В этот момент она заметила две темные фигуры в капюшонах, появившиеся на внешней стороне замка. Видимо, они вышли через неохраняемую теперь тайную дверь, которая находилась почти точно под ней. Алиенора с интересом вгляделась в них, потом поняла, что это монахи. Ей оставалось только догадываться о том, чту они могли делать там после запретного часа, – может быть, их вызывали из ближайшего монастыря к кому-то заболевшему, и теперь они возвращались домой. А может, это были монахи из свиты Бекета, сбежавшие на часок-другой, чтобы провести время в таверне или борделе Нортгемптона. Фигуры исчезли в ночи, и Алиенора забыла о них. Она задула свечу и забралась под одеяло. Теперь, дай Бог, удастся заснуть.


– Бекет бежал, – сообщил Генри неделю спустя, ложась в кровать к Алиеноре.

Неожиданно разбуженная, она попыталась осознать смысл его слов, а кроме того, была удивлена появлением мужа в своей спальне. Теперь он приходил к ней не так часто, как ей хотелось бы. К тому же за обедом Генри сильно напился, и Алиенора даже опасалась, что он упадет без памяти со стула. Но вскоре она поняла, что муж не ищет с ней телесных радостей – он пришел поговорить о последних преступлениях Бекета.

– Так он бежал? – переспросила она.

Неудивительно. Теперь никакой поступок Бекета не удивил бы ее.

– Да. Оделся как монах и перебрался на другую сторону Канала. Он думает, что теперь в безопасности. Но я с ним еще не покончил! – Эти слова Генри не проговорил – прошипел.

– Но ты, слава богу, избавился от него, – язвительно сказала она.

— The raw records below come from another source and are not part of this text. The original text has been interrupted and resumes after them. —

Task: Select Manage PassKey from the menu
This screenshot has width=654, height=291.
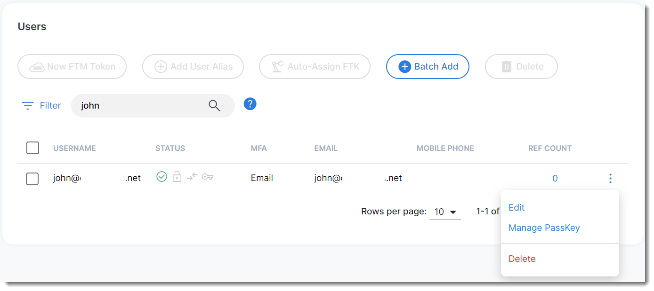Action: [x=544, y=228]
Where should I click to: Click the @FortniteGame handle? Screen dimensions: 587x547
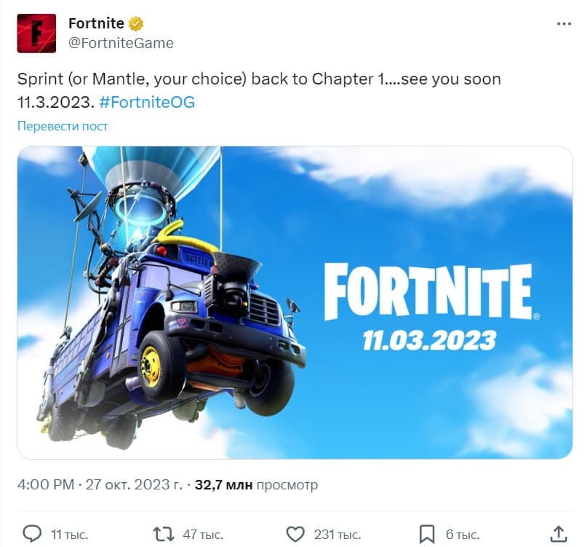coord(121,43)
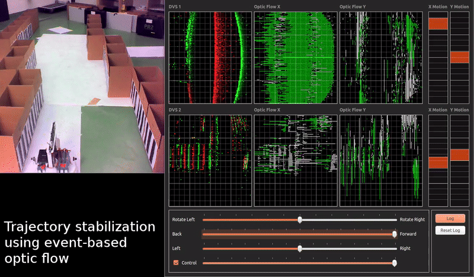474x277 pixels.
Task: Toggle the Control checkbox
Action: (x=176, y=262)
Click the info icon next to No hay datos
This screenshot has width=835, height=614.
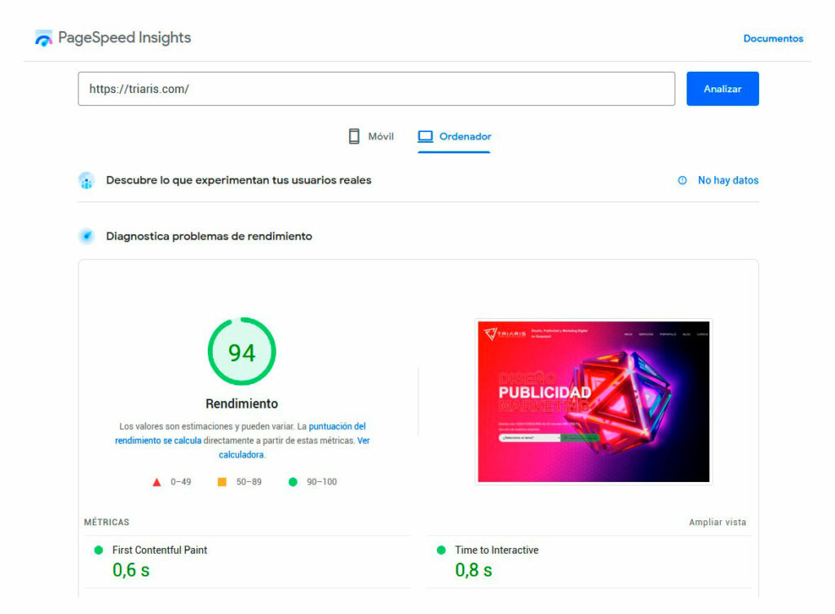(682, 180)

– Может, и так, но освободилась ли Англия от архиепископа? – возразил Генри.

Алиенора согласилась с ним – в словах мужа есть резон.

Она вздохнула. Видеть Генри было для нее радостью. Она тосковала по его теплу, по взрывам страсти, которые бросали их в объятия друг к другу, по сонному ощущению умиротворенности и довольства, которое наступало потом, когда страсть стихала. Ведь старость не за горами, и ничего с этим не поделать. Обворожительная красота ее молодости начинает увядать, а Генри еще мужчина в самом соку. Он легко возбудим. Уж она-то это знала и нередко спрашивала себя, не ищет ли муж сексуального отдохновения на стороне. Доказательств у нее не было, но здравый смысл и недвусмысленные, неосторожно сказанные кем-нибудь слова, не предназначенные для ее ушей, но все же ею услышанные, подсказывали, что это более чем вероятно. И тем не менее Алиеноре была невыносима мысль том, что Генри неверен ей. Но, горько думала она, это ведь о многом говорит, когда муж приходит к тебе в постель только для того, чтобы поговорить о друге, который стал теперь злейшим врагом.